Resumo criado por JUSTICIA, o assistente de inteligência artificial do Jus.

4. A LEGALIDADE DA LIBERDADE DE EXPRESSÃO FACE AO DISCURSO DE ÓDIO

A liberdade de expressão, assegurada pela Constituição Federal de 1988, é um pilar da democracia. Contudo, o discurso de ódio representa um dos limites mais controversos e polêmicos desse direito, pois entra em conflito com outros valores igualmente protegidos pela Carta Magna, como a dignidade humana e a igualdade.

De acordo com Meyer-Pflug (2009, p. 103) [(Nota: Corrigido o nome da autora)]:

No discurso do ódio é colocada em teste a capacidade da liberdade de expressão de prevalecer em face dos demais princípios, ou melhor[,] dos “contravalores”. Há, primeiramente, que se fazer uma distinção nítida entre o fato de [não] gostar ou discordar de uma ideia e censurá-la ou negar sua manifestação. São coisas absolutamente diferentes. A liberdade de expressão permite a todo indivíduo contestar e discordar da opinião e das ideias em voga, mas negar o direito delas se manifestarem é censura. (MEYER-PFLUG, 2009, p. 103)

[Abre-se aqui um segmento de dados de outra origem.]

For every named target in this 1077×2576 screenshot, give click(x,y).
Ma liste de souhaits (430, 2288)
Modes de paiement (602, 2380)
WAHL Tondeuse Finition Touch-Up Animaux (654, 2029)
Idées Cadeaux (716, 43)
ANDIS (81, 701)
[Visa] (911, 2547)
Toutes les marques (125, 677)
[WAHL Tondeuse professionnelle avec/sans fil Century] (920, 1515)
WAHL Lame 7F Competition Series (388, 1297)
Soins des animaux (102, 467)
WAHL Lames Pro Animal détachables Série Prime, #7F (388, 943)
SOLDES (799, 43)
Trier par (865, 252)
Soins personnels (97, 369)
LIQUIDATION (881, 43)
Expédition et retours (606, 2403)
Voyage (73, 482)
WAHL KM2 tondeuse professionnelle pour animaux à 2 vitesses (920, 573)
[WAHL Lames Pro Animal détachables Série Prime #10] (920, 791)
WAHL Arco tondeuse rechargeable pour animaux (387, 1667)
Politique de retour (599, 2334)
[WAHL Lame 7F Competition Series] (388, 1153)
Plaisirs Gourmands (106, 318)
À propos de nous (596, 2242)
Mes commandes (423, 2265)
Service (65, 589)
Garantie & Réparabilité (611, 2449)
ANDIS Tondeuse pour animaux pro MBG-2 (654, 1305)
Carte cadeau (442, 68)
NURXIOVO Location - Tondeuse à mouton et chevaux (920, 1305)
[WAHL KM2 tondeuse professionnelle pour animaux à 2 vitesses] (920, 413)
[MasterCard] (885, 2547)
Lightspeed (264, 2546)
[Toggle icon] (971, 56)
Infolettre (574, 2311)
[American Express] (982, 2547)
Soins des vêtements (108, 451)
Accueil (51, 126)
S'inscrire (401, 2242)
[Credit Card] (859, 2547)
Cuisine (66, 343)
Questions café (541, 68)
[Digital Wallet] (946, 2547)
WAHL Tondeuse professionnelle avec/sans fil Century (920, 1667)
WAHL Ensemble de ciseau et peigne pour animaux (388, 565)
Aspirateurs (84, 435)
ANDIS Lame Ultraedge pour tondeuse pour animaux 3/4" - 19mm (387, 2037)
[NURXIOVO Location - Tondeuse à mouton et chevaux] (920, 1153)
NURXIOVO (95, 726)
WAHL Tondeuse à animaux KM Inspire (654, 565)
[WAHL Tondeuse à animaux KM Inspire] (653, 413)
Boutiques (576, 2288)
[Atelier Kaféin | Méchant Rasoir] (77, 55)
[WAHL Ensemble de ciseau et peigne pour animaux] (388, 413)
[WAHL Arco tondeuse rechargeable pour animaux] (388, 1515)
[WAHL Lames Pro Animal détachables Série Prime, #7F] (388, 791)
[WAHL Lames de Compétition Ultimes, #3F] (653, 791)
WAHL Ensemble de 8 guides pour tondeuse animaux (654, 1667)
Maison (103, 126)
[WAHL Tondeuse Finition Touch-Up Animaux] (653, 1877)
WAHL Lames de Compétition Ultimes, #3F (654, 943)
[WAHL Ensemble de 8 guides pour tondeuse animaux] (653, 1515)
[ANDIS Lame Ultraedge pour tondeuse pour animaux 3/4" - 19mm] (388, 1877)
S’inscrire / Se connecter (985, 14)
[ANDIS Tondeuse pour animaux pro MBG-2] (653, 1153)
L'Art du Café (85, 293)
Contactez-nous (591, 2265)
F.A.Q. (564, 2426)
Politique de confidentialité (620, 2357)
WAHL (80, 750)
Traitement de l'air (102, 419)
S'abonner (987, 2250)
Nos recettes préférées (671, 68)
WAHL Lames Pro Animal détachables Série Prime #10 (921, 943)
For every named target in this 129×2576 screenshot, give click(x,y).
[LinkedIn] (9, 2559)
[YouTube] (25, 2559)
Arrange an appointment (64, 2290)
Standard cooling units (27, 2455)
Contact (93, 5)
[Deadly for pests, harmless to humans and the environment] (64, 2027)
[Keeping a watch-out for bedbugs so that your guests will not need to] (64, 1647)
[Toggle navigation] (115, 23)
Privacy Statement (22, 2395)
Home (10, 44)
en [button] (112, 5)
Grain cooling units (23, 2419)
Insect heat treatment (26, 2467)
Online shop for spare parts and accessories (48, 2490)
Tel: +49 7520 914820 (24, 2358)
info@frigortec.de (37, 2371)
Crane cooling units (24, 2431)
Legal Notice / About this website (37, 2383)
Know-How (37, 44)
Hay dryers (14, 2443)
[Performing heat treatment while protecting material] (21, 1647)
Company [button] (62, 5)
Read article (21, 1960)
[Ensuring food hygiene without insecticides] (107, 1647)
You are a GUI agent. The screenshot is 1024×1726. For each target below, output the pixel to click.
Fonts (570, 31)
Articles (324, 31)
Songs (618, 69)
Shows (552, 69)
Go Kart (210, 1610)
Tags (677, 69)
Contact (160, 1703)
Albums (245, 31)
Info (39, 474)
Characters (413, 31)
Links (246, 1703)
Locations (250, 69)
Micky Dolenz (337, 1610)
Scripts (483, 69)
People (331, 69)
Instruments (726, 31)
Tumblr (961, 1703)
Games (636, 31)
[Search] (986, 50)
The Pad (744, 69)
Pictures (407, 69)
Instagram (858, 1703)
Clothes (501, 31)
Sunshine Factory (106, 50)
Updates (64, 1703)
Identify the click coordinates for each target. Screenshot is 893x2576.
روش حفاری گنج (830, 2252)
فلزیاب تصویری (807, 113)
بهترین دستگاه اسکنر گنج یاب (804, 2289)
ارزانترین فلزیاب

É necessário destacar que, enquanto a liberdade de expressão protege a manifestação de opiniões diversas, mesmo que controversas ou impopulares, o discurso de ódio se caracteriza pela forma e conteúdo dessa expressão, visando atacar, humilhar, incitar à violência ou discriminar indivíduos ou grupos com base em características como raça, gênero, religião, nacionalidade, orientação sexual, etc., ferindo sua dignidade.

O Estado democrático deve permitir o debate amplo, mas o discurso de ódio atenta contra direitos fundamentais e pode gerar danos reais, propagando a intolerância e legitimando a violência.

4.1. O DISCURSO DO ÓDIO

O discurso de ódio (hate speech) baseia-se na discriminação e na externalização de preconceitos, proclamando ideias que inferiorizam ou hostilizam determinados grupos, ferindo a dignidade humana individual e coletiva. Como expressa Ursula Owen (2003 apud Smiers, p. 319), “as palavras podem se tornar balas, a linguagem do ódio pode matar e mutilar, como a censura”. A autora compara o dano potencial do discurso de ódio ao da censura, ambos minando a democracia e a liberdade.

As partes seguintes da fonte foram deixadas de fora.